[Collected data entries]
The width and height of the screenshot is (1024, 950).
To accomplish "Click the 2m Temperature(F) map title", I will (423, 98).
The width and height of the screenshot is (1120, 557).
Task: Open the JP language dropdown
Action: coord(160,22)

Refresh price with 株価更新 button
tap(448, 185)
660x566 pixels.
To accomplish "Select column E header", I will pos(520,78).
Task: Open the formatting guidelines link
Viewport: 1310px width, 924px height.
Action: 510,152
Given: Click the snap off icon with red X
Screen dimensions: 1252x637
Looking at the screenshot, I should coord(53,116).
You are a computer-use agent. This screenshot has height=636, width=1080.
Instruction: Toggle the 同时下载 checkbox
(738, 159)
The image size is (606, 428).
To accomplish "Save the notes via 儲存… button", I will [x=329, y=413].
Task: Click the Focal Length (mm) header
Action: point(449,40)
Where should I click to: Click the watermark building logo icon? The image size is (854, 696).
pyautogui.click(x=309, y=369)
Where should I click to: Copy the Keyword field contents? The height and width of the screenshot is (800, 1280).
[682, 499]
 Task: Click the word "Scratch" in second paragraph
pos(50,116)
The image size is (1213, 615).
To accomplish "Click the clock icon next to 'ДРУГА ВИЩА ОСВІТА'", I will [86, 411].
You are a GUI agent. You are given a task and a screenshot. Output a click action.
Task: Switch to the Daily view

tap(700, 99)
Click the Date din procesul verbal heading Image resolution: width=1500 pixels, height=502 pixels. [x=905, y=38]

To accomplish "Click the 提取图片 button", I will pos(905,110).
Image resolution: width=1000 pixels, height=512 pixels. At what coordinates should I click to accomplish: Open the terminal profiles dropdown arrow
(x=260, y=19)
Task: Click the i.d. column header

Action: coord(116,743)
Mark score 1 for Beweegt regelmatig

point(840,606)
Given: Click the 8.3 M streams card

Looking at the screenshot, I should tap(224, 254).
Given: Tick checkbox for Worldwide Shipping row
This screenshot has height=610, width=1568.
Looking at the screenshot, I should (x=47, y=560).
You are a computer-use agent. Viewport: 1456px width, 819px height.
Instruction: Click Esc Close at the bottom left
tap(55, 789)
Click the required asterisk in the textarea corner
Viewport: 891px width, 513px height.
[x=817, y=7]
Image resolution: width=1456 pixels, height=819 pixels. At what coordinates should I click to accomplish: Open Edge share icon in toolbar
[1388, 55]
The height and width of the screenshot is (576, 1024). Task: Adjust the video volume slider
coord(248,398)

**WHAT NEEDS TO BE DONE:** Beginning at the first line above, repeat exactly until the line containing "660x566 pixels.", which is included.

**TASK RESULT:**
The width and height of the screenshot is (1024, 950).
To accomplish "Click the 2m Temperature(F) map title", I will (423, 98).
The width and height of the screenshot is (1120, 557).
Task: Open the JP language dropdown
Action: coord(160,22)

Refresh price with 株価更新 button
tap(448, 185)
660x566 pixels.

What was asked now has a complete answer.